In 2005–06 season, Tonucci played for Italy U18 team, the feeder team of U19. He scored a header against Turkey as team captain, which eventually won 2–0.

Tonucci capped for Italy at 2007 UEFA European Under-19 Football Championship elite qualification which Italy failed to qualify to the next round. In the 2007–08 season, he capped for Italy U20 at 2007–08 Four Nations Tournament which he played 4 out of 6 matches.

In 2008–09 season, he capped for Italy U20 Lega Pro team, for 2008–09 Mirop Cup, played 4 out of possible 6 (or 8). He played the matches that lost to Hungary 1–2, winning Croatia U20 in 2–1 as captain, 1–1 draw with Slovakia U20 and 0–4 in the away match.
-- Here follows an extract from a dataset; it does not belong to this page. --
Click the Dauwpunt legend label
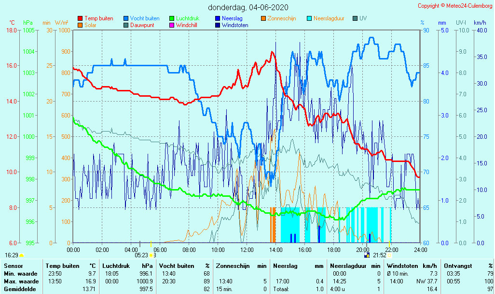Viewport: 495px width, 294px height. click(x=142, y=25)
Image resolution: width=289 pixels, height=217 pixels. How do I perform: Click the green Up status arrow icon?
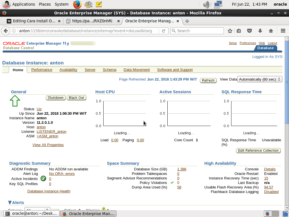(x=15, y=101)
He did not play the rest of the fixture as both legs against Slovenia U20 team were scheduled in the 2009–10 Italian season.

He played once for Italy U21 Serie B team in 2009–10 season, in an internal friendly. The team split into two against itself, which the white team winning Blue team 2–0. He was the vice-captain of the white team.